The year is 1996 or maybe 1995 and Isabel Courtney (Autumn Harrison) has been picked up by the police. She claims that although she knows what year it is, that she’s from 1952 and doesn’t know how she got there. She’s sent to Dr. Vogel (Tom Wade) for psychological evaluation and of course he doesn’t believe her time travelling story at all.
He’s investigated into her claims regardless of how ridiculous they sound, but there’s just no record of her at that time. Then Dr. Vogel finds evidence of a woman named Dorothy Laurent (Sarah Carson) and after Isabel disappears, he thinks she may be able to help him to tidy up Isabel’s story.
Incognito is a short film about time-travel co-written and directed by Jacky Song, which takes an unexpected turn. Beautifully shot with a great production value, Song takes her audience right back to the 1950’s and gives them a glimpse of a time gone by with all the glitz and glamour an audience may expect.
Then transporting Isabel into her future, the story is laid out and although is a premise that has perhaps been seen time and time again, it’s still interesting to watch as the audience would have no idea where the story is going.

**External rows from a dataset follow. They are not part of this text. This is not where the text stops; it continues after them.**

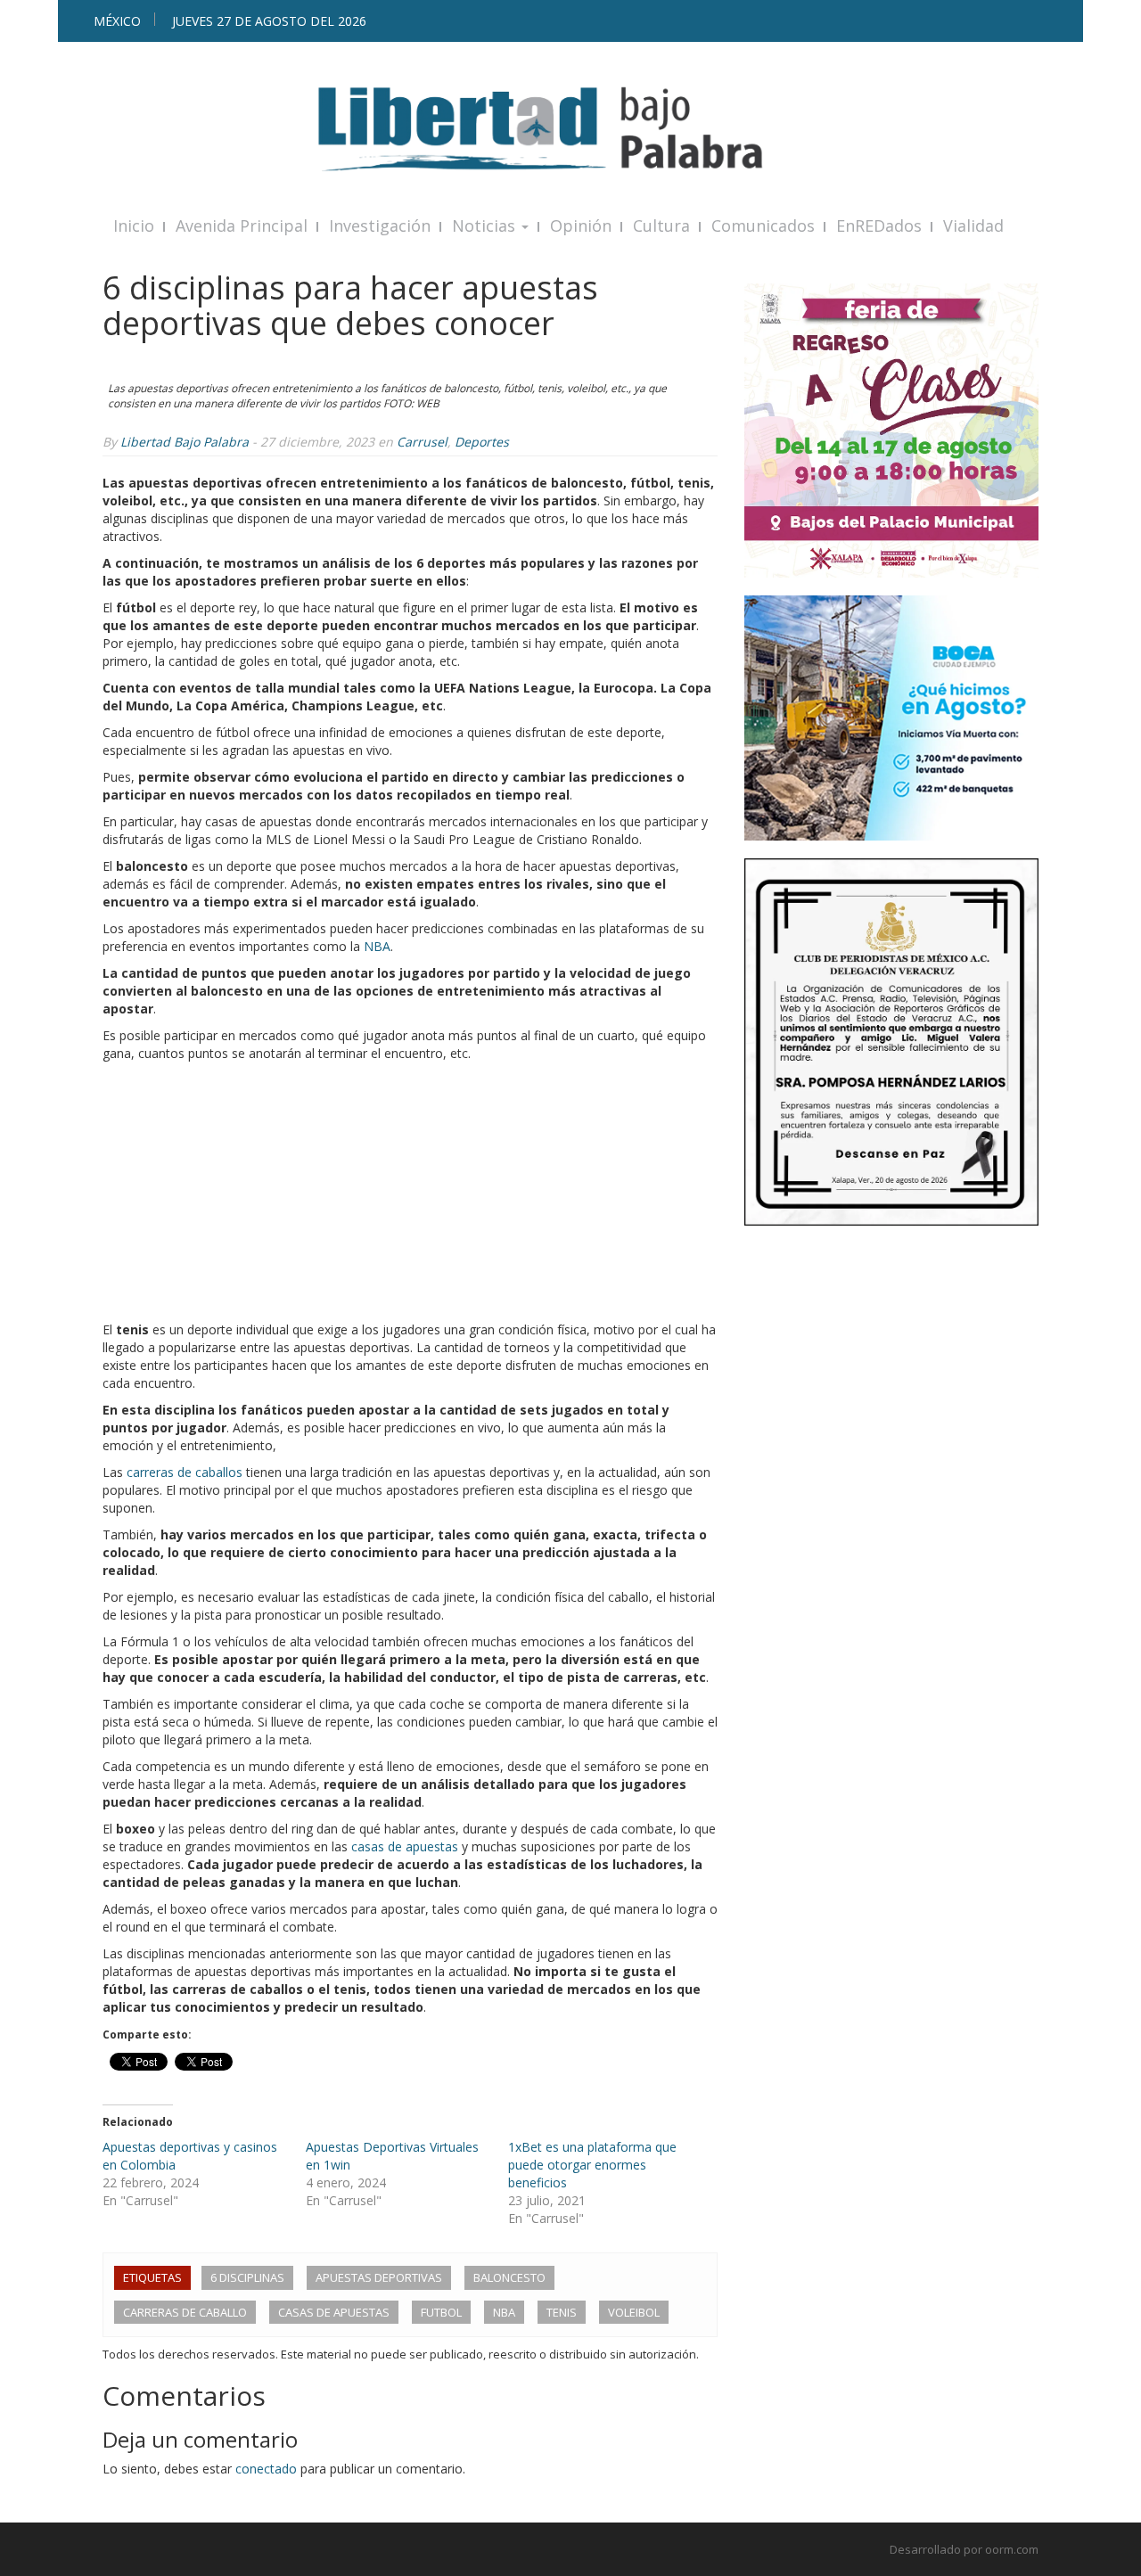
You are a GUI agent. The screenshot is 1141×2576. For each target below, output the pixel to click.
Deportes (482, 441)
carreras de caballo (185, 2312)
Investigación (380, 225)
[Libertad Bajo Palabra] (570, 129)
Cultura (661, 225)
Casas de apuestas (334, 2312)
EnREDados (879, 225)
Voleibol (634, 2312)
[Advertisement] (410, 1196)
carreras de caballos (184, 1472)
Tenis (561, 2312)
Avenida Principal (242, 225)
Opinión (581, 225)
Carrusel (422, 441)
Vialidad (973, 225)
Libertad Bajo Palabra (184, 441)
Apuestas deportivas (379, 2277)
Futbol (441, 2312)
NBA (377, 946)
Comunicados (763, 225)
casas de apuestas (404, 1846)
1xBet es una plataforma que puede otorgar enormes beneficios (592, 2164)
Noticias (486, 225)
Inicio (133, 225)
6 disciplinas (247, 2277)
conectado (266, 2468)
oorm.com (1011, 2549)
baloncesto (509, 2277)
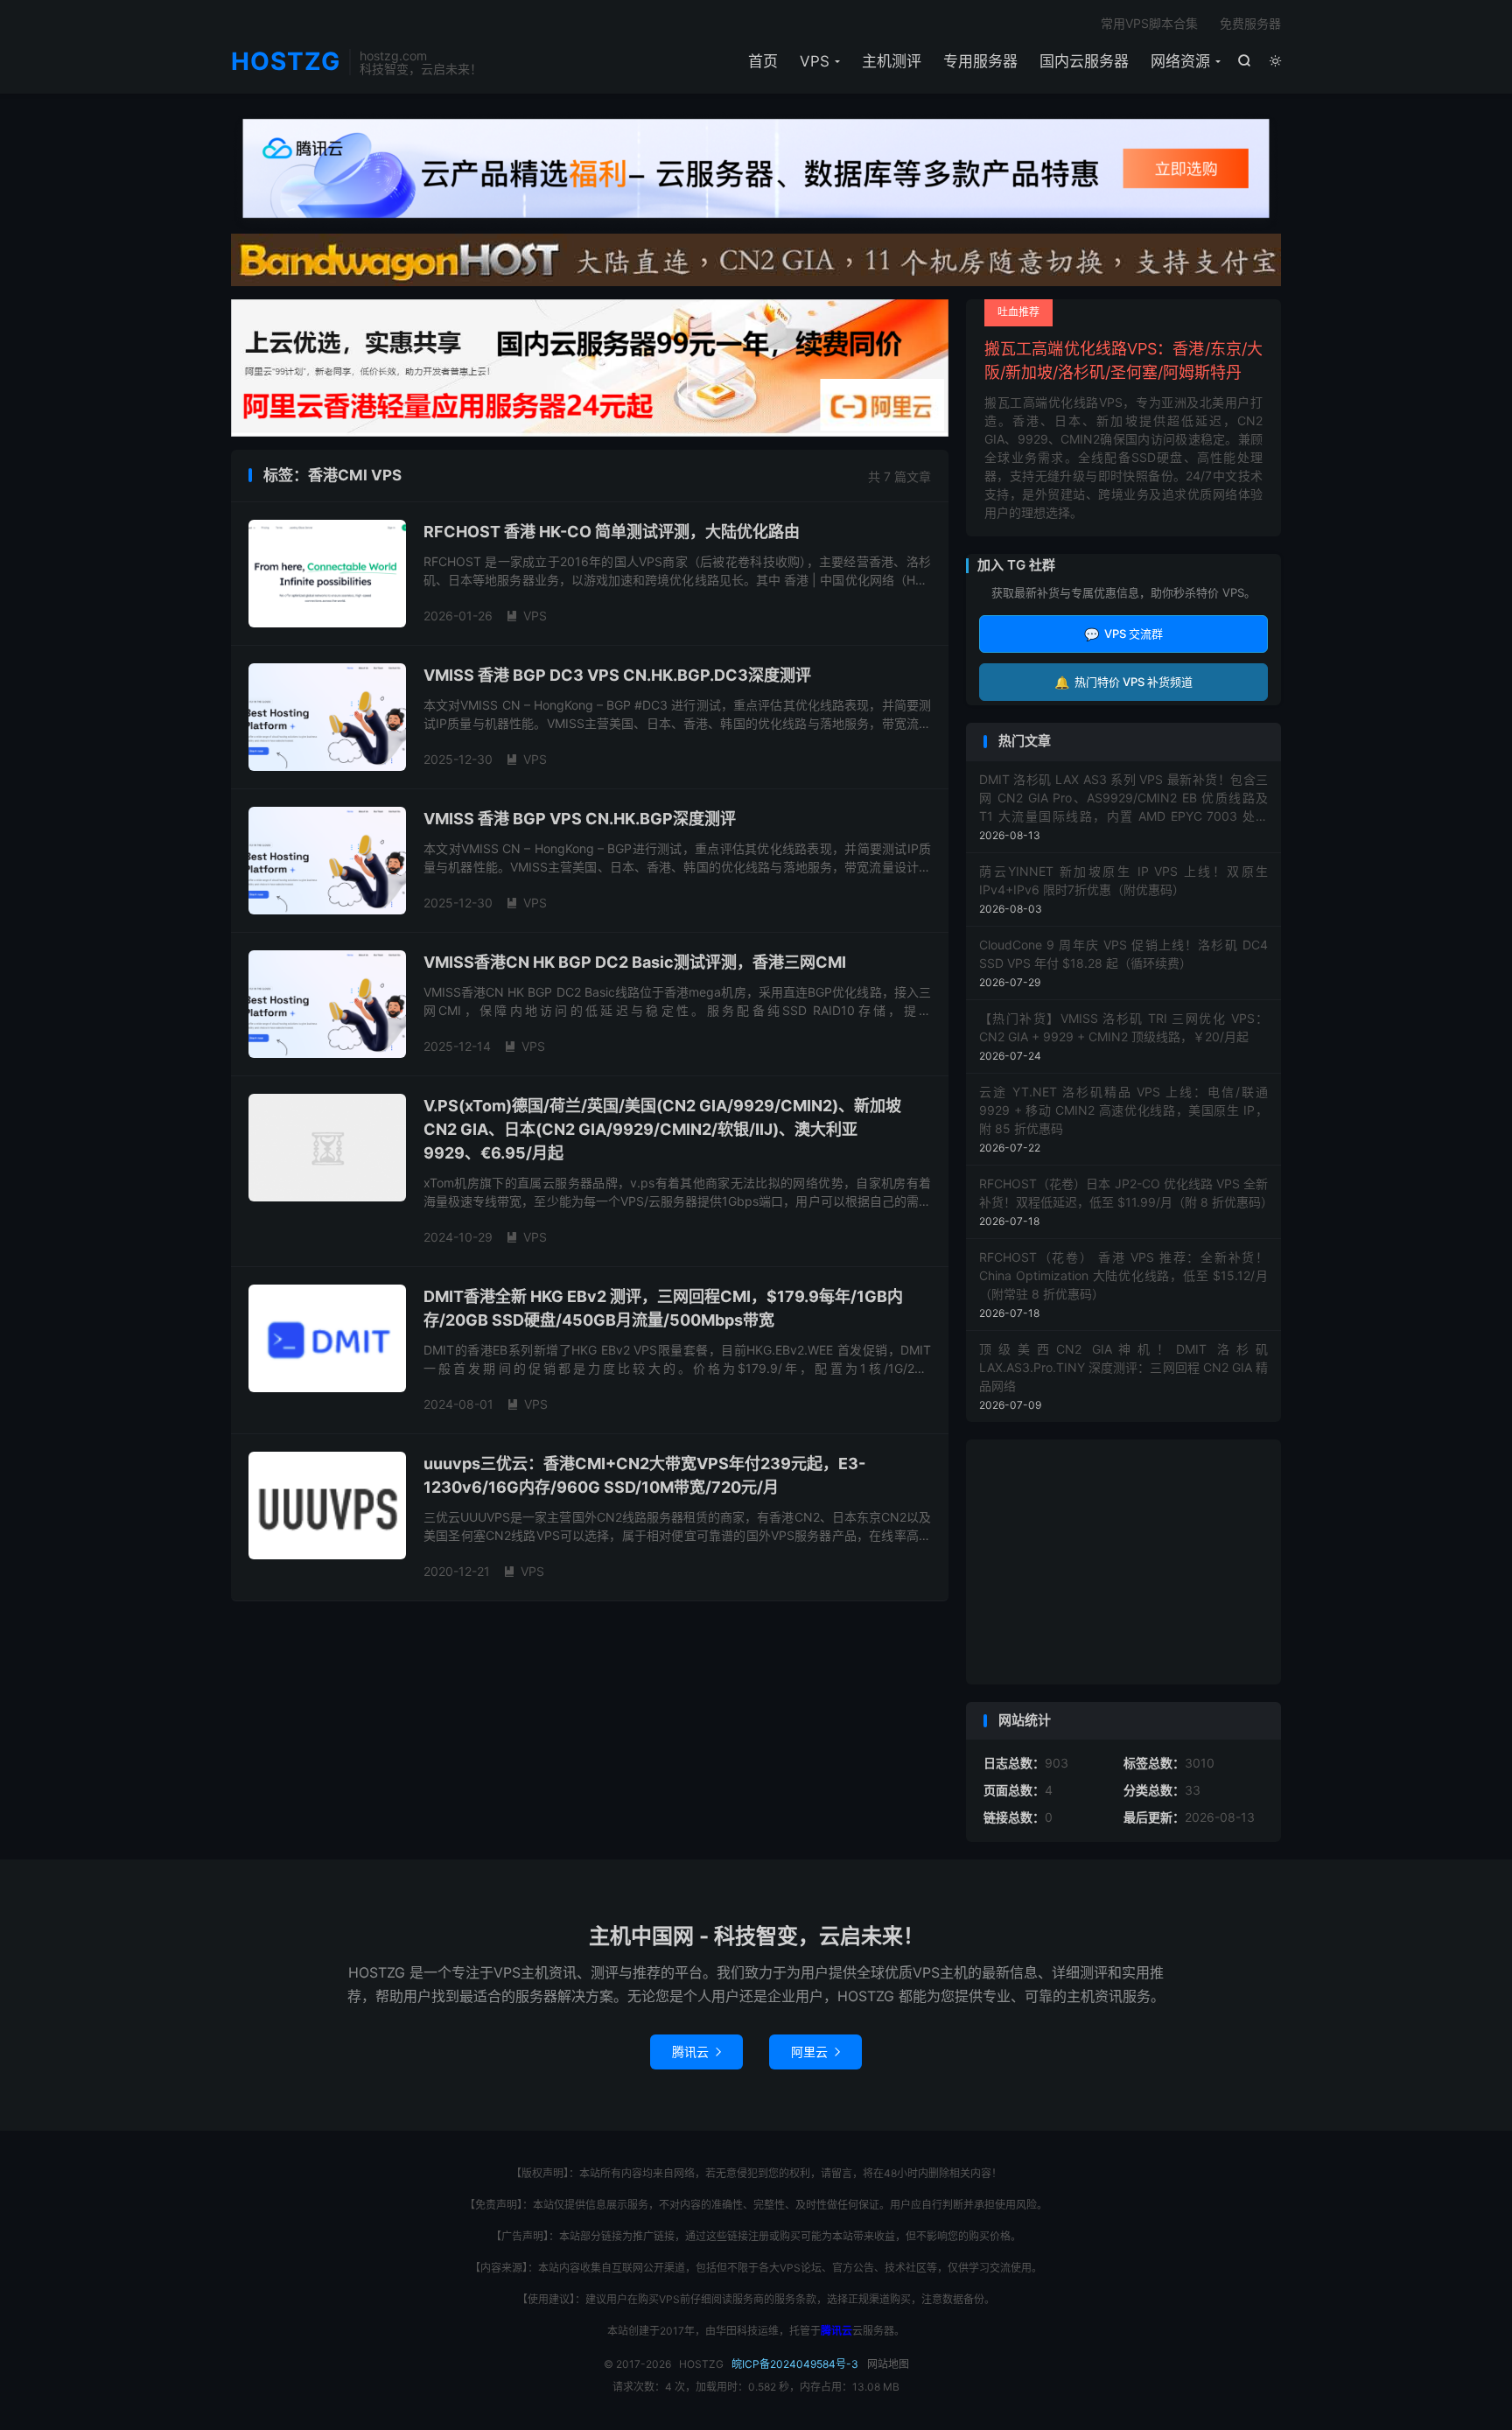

However, it seems that Song’s short film takes its time to get to the most interesting part of the story. Also, when it gets there there’s so little time left to tell the rest of the story that it feels like it could have been focussed on a bit more.
In fact, although the set up for Incognito is certainly intriguing, it almost feels like it’s inconsequential to the real story that Song wants to tell. This may be so that such a high concept premise could bring in a wider audience, only to surprise them later on down the line. However, the story that caps off Incognito could stand on its own.
With a wider narrative and a more expanded story, Incognito could be a great feature film which could combine science fiction with romance and not short change any part of its story. A great short film that leaves its audience wanting more, but perhaps one that could be more courageous with its narrative.